EXCLUSION CRITERIA: Patients with any of the following:
- Administration of chemo, biological, immunotherapy, radiotherapy or investigational agent (therapeutic or diagnostic) ≤3 weeks prior to receipt of study medication. Major surgery, other than diagnostic surgery, ≤4 weeks before first study drug admin.
- Significant cardiac history: History of myocardial infarction or ischemic heart disease ≤1 year before 1st study drug administration; uncontrolled arrhythmia; history of congenital QT prolongation; ECG findings consistent with acute ischemic heart disease; NYHA Class III-IV cardiac disease; & uncontrolled hypertension: BP consistently >150 mm Hg systolic & 100 mm Hg diastolic in spite of antihypertensive medication
- Patients who have received prior treatment with docetaxel, paclitaxel or other taxane preparation for advanced or metastatic disease.
- Prior transient ischemic attack or cerebrovascular accident. Neurologic toxicities > Grade 2.
- History of hemorrhagic diarrhea, inflammatory bowel disease or active uncontrolled peptic ulcer disease. (Concomitant therapy with ranitidine or its equivalent and/or omeprazole or its equivalent is acceptable.) History of ileus or other significant gastrointestinal disorder known to predispose to ileus or chronic bowel hypomotility.
- Active uncontrolled bacterial, viral, or fungal infection requiring systemic therapy.
- Known infection with human immunodeficiency virus (HIV) or active hepatitis A, B, or C.
- Known prior hypersensitivity reaction to any product containing polysorbate 80, Polyoxyethylene 15 hydroxystearate/Macrogol 15 Hydroxystearate (Solutol HS 15).

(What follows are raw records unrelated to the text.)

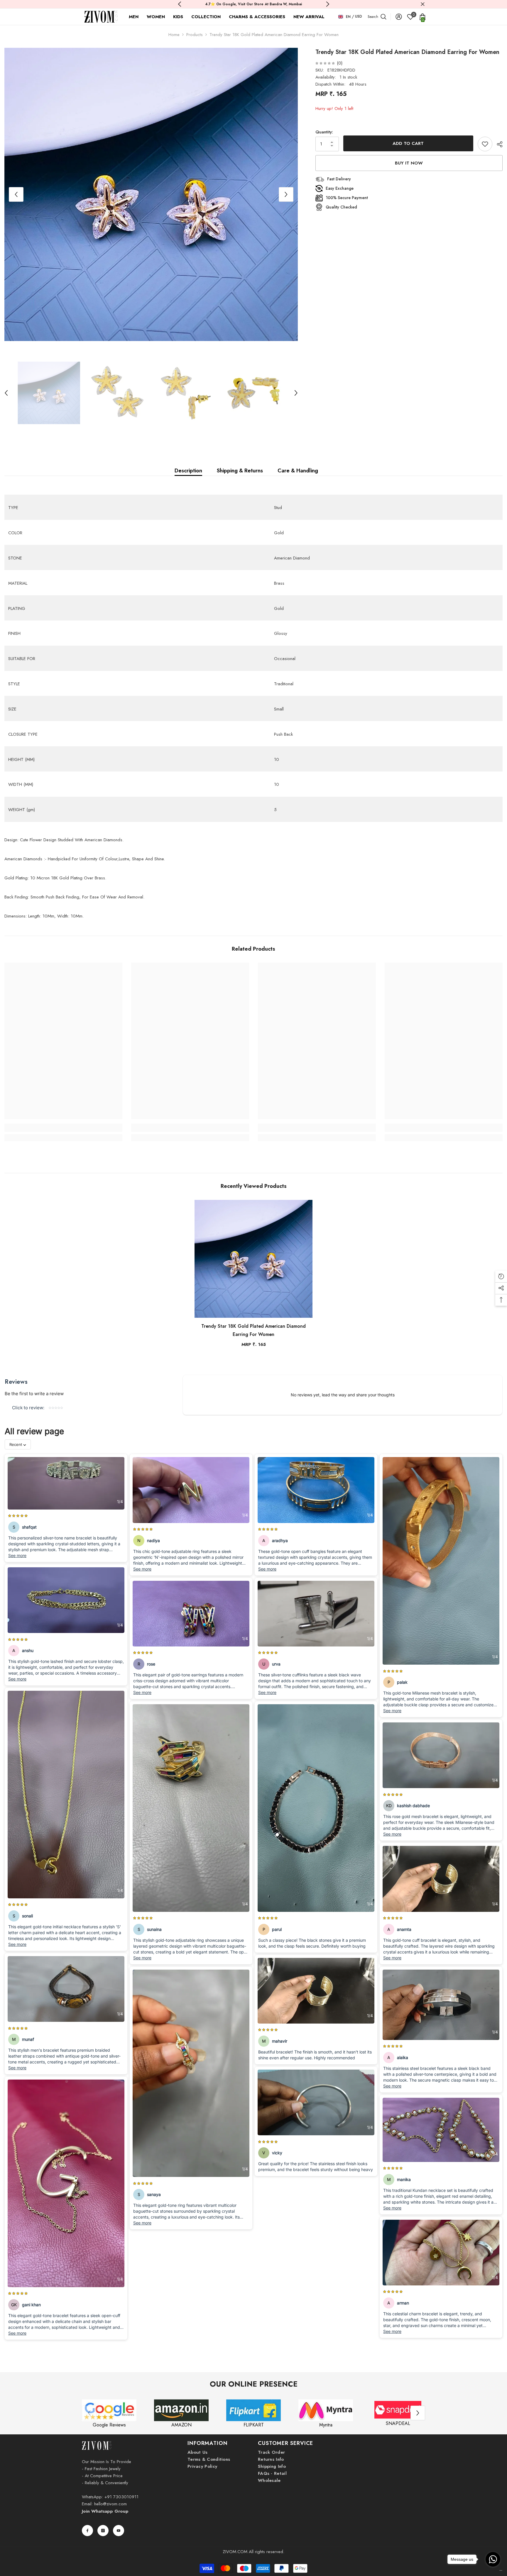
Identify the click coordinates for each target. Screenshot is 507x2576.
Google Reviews (109, 2424)
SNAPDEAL (398, 2423)
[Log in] (399, 16)
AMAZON (181, 2424)
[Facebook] (87, 2530)
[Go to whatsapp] (493, 2559)
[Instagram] (103, 2530)
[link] (63, 1128)
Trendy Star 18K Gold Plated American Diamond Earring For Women (253, 1330)
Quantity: (324, 132)
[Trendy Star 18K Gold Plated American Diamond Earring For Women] (253, 1259)
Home (174, 34)
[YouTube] (118, 2530)
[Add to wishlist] (485, 144)
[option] (151, 194)
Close (422, 4)
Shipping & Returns (240, 470)
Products (194, 34)
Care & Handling (298, 470)
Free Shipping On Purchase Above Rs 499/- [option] (261, 4)
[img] (325, 63)
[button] (16, 194)
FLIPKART (254, 2424)
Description (188, 470)
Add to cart (408, 143)
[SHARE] (497, 144)
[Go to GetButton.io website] (493, 2570)
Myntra (325, 2424)
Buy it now (409, 163)
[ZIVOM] (109, 2410)
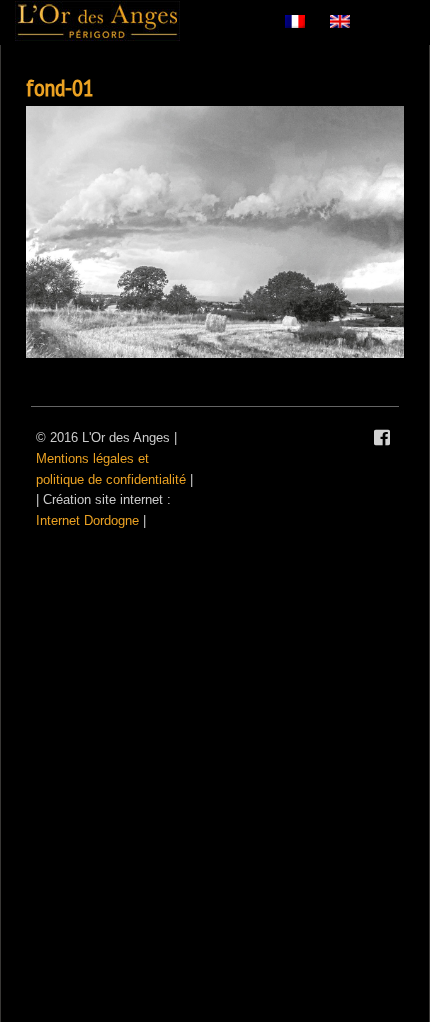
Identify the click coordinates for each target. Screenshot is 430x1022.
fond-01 (60, 87)
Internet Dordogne (87, 520)
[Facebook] (382, 438)
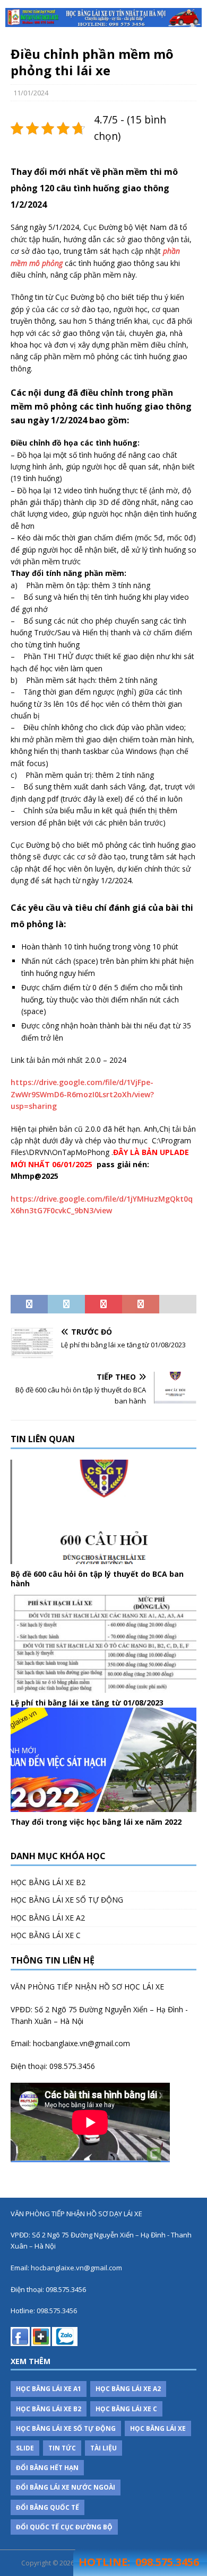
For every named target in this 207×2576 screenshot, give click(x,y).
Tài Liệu (103, 2448)
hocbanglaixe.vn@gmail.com (81, 2043)
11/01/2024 (30, 92)
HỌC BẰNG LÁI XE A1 (48, 2388)
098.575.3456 (72, 2066)
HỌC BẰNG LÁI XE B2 (48, 1882)
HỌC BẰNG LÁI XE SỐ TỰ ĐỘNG (67, 1900)
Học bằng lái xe (158, 2428)
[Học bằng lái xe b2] (103, 17)
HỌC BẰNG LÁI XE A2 (48, 1918)
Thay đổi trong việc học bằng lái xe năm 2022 (96, 1822)
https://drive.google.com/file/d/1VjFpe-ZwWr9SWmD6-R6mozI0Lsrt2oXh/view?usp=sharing (82, 1094)
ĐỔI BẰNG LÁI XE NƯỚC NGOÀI (65, 2487)
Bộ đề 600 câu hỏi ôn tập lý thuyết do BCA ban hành (97, 1578)
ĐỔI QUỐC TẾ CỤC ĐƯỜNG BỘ (64, 2526)
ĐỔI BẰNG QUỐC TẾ (47, 2507)
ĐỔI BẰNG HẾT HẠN (47, 2467)
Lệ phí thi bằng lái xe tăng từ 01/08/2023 (87, 1703)
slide (25, 2448)
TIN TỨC (62, 2448)
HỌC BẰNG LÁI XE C (46, 1935)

- Female subject who is pregnant or lactating
- Second malignancy unless in remission for >5 years. (Non-melanoma skin cancer or carcinoma in situ of the cervix treated with curative intent is not exclusionary.)
- Medical conditions that would impose excessive patient risk. Examples: Infection requiring parenteral anti infective treatment, liver failure, altered mental status or psychiatric condition that would interfere with the understanding of the informed consent.
- Unwilling or unable to comply with protocol.